Atirador ligado ao ISIS que gritou ‘Allahu Akbar’ é morto por estudantes da ROTC na ODU após tiroteio
Um homem identificado pelas autoridades como Mohamed Bailor Jalloh, que teria gritado “Allahu Akbar” antes de abrir fogo, foi morto por estudantes do Corpo de Treinamento de Oficiais da Reserva (ROTC) na Old Dominion University (ODU) na quinta-feira. O incidente resultou na morte de uma pessoa e deixou duas feridas em Constant Hall, edifício da escola de negócios da universidade.
O FBI confirmou que Jalloh, suspeito do tiroteio, já havia se declarado culpado em 2016 de tentar fornecer apoio material ao Estado Islâmico (ISIS). Ele era um cidadão americano naturalizado, originário da Serra Leoa, e um ex-membro da Guarda Nacional do Exército.
A agência federal informou que Jalloh foi neutralizado e morto pelos alunos da ROTC antes que pudesse causar mais danos. O diretor do FBI, Kash Patel, destacou a ação heroica dos estudantes. “O atirador está morto por causa de um grupo de estudantes corajosos que intervieram”, disse Patel.
Dois dos feridos no ataque são membros do ROTC da ODU. Jalloh cumpria uma sentença de 11 anos por um plano terrorista relacionado ao ISIS e foi liberado da custódia federal em dezembro de 2024. Em 2017, o Departamento de Justiça havia solicitado uma pena de 20 anos para Jalloh, citando sua tentativa de adquirir uma arma para executar um plano de assassinato nos Estados Unidos.
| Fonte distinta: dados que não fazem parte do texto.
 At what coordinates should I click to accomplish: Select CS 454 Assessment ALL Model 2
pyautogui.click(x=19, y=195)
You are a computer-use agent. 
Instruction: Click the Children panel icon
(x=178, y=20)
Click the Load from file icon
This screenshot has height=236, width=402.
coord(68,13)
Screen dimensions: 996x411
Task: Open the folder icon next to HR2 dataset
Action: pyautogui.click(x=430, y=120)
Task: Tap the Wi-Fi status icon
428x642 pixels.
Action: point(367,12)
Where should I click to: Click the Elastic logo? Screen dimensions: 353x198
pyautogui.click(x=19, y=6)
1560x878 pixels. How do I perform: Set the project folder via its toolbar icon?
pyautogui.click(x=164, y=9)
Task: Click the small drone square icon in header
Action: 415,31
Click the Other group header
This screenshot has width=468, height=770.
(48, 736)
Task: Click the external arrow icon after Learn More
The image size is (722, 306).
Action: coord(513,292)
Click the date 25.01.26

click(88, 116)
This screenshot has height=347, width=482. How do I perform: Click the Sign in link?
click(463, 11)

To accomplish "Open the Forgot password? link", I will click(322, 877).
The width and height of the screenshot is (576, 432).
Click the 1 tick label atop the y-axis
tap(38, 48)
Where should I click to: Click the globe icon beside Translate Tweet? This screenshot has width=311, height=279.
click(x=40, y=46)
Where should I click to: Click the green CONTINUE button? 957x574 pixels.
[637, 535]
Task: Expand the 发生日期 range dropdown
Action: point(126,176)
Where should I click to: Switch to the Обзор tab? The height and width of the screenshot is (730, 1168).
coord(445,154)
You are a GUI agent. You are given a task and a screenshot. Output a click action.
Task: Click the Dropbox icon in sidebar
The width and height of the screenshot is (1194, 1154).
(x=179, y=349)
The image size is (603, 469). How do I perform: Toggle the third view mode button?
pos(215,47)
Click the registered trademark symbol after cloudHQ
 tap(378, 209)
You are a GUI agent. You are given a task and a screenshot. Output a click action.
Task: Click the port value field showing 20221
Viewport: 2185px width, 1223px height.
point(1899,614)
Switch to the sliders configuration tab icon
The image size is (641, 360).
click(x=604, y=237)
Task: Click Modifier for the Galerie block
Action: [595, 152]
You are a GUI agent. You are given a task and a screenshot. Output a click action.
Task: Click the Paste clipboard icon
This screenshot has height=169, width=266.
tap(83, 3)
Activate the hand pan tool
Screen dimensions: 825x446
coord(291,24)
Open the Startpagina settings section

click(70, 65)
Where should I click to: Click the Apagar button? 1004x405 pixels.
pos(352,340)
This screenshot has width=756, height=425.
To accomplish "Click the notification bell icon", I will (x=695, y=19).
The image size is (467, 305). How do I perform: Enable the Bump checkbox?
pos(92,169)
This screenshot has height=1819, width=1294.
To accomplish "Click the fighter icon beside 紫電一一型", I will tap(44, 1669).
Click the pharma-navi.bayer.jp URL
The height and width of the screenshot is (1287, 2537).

Documentos judiciais de 2017 revelaram a motivação do atirador, que buscava cometer um assassinato nos EUA. “Ao colocar a ideia deste plano de assassinato em termos religiosos e ao sugerir que assassinar membros das forças armadas dos EUA seria um caminho para o céu, o réu mostrou o quão fortemente ele estava comprometido com a ideologia mortal” do Estado Islâmico, argumentaram os promotores.